A Quick Guide to the Nutritional Value of Cherries

            It’s a wonderful thing when something delicious is also good for your health; consider, for example, the nutritional value of cherries.  Wonderful flavor, versatile to use, easy to obtain and a bounty of health benefits packed in one small sphere.

            Three basic types of cherries are available; sweet, sour and wild cherries.  Each of these types may have numerous sub-types, as there over 2,000 varieties of cherries in the world.  All types of the fruit are classified as drupes; a fleshy fruit with a hard, stony center.  The sweet cherry is a close cousin to the wild cherry that was originally found in the Caucasus Mountain region, between the Caspian and Black Seas.  The sour cherry may have been a hybrid fruit produced by a cross between the sweet cherry and the ground cherry.

            Most varieties of cherries remained in Europe until the 17th century, when colonists arrived in the New England region of the United States.  Wild cherries, or chokecherries, were already present in North America; Native Americans were already aware of the nutritional value of cherries and regarded them as a valuable food and medicine source. When French settlers arrived in the US, they descended upon the Midwest region of the country, in particular Michigan, carrying with them pits from their beloved cherry.   It wasn’t long before cherry trees were a common sight in the Great Lakes region, and one city in particular, Traverse City in Michigan, is now responsible for about 40% of the US production of sour cherries.  Around this same time, sweet cherries were being cultivated in Oregon, where they continue to flourish with great success.
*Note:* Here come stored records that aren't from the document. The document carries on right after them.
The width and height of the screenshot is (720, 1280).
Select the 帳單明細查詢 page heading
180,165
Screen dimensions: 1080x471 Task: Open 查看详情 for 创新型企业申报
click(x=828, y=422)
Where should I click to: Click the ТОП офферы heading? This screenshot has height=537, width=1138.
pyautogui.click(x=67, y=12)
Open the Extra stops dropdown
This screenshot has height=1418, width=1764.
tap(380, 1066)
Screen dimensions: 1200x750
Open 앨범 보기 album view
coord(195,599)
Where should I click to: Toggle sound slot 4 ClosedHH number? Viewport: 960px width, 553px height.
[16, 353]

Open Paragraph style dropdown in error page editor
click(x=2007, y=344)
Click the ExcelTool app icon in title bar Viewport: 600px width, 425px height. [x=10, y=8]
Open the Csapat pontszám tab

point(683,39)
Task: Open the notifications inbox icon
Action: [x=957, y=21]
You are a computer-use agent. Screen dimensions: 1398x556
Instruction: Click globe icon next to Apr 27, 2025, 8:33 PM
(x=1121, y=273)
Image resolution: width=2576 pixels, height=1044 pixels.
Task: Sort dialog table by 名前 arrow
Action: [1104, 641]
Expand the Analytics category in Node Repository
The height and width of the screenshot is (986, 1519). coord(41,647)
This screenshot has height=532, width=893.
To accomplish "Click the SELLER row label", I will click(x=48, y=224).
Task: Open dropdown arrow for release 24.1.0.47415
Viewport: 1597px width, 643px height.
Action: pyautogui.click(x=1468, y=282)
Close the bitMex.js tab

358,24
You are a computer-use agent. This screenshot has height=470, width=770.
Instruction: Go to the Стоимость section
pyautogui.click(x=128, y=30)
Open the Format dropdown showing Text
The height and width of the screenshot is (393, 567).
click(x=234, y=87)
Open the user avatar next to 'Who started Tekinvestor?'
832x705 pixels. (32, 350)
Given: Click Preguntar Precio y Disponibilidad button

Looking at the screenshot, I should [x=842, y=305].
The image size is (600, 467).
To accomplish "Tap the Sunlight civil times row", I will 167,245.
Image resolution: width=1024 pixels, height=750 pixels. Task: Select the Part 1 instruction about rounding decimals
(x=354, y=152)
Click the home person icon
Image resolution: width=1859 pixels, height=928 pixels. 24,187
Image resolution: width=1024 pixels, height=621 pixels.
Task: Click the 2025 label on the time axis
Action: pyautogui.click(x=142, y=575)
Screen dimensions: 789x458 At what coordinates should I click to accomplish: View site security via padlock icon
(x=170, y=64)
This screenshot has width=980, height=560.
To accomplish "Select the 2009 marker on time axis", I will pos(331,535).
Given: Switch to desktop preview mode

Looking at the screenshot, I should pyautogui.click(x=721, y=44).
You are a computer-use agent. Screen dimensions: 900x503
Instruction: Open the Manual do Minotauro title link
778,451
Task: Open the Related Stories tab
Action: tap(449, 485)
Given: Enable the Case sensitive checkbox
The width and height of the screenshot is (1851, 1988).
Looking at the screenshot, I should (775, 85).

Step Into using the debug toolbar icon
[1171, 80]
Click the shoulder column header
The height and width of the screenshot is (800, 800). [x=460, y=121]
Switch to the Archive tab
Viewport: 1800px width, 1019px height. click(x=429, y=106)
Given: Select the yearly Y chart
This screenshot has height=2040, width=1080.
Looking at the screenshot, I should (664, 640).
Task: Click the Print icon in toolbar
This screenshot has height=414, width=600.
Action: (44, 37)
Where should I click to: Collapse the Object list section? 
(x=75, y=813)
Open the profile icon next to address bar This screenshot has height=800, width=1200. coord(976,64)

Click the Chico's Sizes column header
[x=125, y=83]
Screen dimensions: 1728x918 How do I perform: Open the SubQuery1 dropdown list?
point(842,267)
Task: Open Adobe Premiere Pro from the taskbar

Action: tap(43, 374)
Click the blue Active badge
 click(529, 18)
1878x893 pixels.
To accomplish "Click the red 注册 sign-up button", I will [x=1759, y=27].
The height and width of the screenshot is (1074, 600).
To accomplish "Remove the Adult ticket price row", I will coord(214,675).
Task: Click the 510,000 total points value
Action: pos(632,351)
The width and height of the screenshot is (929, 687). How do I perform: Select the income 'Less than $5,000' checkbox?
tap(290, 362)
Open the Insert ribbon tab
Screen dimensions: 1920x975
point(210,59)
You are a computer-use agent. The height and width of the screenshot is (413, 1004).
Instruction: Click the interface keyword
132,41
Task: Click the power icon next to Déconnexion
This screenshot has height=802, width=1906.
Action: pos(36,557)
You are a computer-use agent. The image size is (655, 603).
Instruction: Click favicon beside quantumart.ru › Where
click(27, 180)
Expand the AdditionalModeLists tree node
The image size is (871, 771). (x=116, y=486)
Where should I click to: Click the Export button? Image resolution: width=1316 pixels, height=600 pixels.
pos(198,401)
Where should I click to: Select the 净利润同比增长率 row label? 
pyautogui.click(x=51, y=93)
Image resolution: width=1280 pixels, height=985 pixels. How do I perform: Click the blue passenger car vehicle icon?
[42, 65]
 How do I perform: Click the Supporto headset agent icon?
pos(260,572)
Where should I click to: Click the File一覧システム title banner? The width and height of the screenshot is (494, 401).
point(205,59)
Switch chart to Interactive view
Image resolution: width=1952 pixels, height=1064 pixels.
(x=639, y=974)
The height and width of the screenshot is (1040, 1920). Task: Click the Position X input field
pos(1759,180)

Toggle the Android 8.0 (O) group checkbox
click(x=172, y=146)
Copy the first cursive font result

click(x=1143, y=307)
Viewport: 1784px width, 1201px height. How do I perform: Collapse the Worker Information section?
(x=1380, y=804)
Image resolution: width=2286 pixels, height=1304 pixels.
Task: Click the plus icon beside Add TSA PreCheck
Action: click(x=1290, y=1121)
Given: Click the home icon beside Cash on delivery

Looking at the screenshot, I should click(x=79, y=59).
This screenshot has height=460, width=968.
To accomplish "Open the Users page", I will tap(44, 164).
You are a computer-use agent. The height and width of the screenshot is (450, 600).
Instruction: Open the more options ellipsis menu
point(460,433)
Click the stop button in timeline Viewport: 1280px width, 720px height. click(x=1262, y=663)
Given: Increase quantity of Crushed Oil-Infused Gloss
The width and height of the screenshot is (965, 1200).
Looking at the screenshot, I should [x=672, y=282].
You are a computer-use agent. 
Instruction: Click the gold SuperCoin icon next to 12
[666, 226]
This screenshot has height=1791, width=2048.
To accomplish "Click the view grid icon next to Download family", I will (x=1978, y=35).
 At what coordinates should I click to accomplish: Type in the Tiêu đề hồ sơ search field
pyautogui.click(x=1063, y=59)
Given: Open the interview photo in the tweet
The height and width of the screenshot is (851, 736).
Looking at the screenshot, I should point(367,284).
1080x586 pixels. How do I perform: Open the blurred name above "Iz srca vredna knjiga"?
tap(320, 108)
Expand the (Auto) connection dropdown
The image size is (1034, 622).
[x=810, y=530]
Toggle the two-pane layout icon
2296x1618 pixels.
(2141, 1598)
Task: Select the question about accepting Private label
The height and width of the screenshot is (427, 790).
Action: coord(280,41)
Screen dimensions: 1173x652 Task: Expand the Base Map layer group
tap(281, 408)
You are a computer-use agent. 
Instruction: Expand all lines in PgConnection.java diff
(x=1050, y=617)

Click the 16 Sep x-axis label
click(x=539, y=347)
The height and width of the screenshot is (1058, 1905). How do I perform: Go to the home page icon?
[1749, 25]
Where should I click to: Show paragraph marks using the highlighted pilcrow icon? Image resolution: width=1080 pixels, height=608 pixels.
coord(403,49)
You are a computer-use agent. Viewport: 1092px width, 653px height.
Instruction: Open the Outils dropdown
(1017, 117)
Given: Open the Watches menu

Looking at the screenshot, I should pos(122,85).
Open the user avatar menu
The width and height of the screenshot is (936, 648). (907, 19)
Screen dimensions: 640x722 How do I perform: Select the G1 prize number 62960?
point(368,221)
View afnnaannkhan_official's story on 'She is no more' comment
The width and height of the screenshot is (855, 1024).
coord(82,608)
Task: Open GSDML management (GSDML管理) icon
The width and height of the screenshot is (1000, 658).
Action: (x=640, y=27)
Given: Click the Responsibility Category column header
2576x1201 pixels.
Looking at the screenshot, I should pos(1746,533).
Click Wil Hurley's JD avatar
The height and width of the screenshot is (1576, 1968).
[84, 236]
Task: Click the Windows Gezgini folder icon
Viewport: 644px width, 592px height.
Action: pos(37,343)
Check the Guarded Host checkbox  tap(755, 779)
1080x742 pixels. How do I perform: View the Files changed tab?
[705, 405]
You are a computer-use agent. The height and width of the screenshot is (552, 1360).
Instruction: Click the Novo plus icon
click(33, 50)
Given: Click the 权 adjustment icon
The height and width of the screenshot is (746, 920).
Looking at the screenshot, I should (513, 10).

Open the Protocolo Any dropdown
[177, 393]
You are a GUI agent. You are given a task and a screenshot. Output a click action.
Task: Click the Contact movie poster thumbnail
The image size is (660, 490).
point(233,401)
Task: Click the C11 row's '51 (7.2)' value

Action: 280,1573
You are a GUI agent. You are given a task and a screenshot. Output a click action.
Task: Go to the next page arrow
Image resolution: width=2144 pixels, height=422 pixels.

            Native Americans recognized early on the healthy benefits of the cherry. Easing sore throats and coughs was a property that the fruit was primarily used for in those days by a variety of tribes.  Cherokees treated laryngitis with the bark of sour cherry trees; the Ojibwa tribe treated stomach discomfort with crushed roots of the tree; the Potawatomi relieved internal pain with a cherry bark infusion and the MicMac tribes drank a juice derived from the black cherry as a tonic.

            Today more knowledge about the nutritional value of cherries is available, thanks to research.  Tart or sour cherries hold a high quantity of antioxidants, known to be helpful in fighting cancer and heart disease.  The most common type, Montmorency, is considered to be a pain reliever for gout, arthritis and pain in general.  The fruit is rich in vitamins and minerals, such as potassium, Vitamin A and Vitamin C. Omega 3 and Omega 6 fatty acids are two components needed in the human body, providing an anti-inflammatory effect, and cherries possess both of these essential fats.

            Consuming cherries is a benefit for anyone.  Women will improve the collagen quality of their skin when eating the fruit or drinking its juice, since the pigment contained in the plant works together with Vitamin C to strengthen collagen.  Because collagen is contained within connective tissues, athletes who put strain on their joints can also see the benefits of cherries in their diet.

            Many great recipes provide perfect ways to eat cherries, or they can be eaten fresh.  Low in calories and fat, cherries are great for use in soups, sauces and desserts.  Sour cherries are almost never seen on a grocer’s shelf, but can be purchased in canned or frozen form.  Sweet varieties, such as Bing and Rainier, are the commonly seen fresh varieties in the produce market.

            Whether the cherry is sweet or sour, the healthy benefit of the fruit will add nutrition to a diet and be a valuable boost no matter how it is eaten.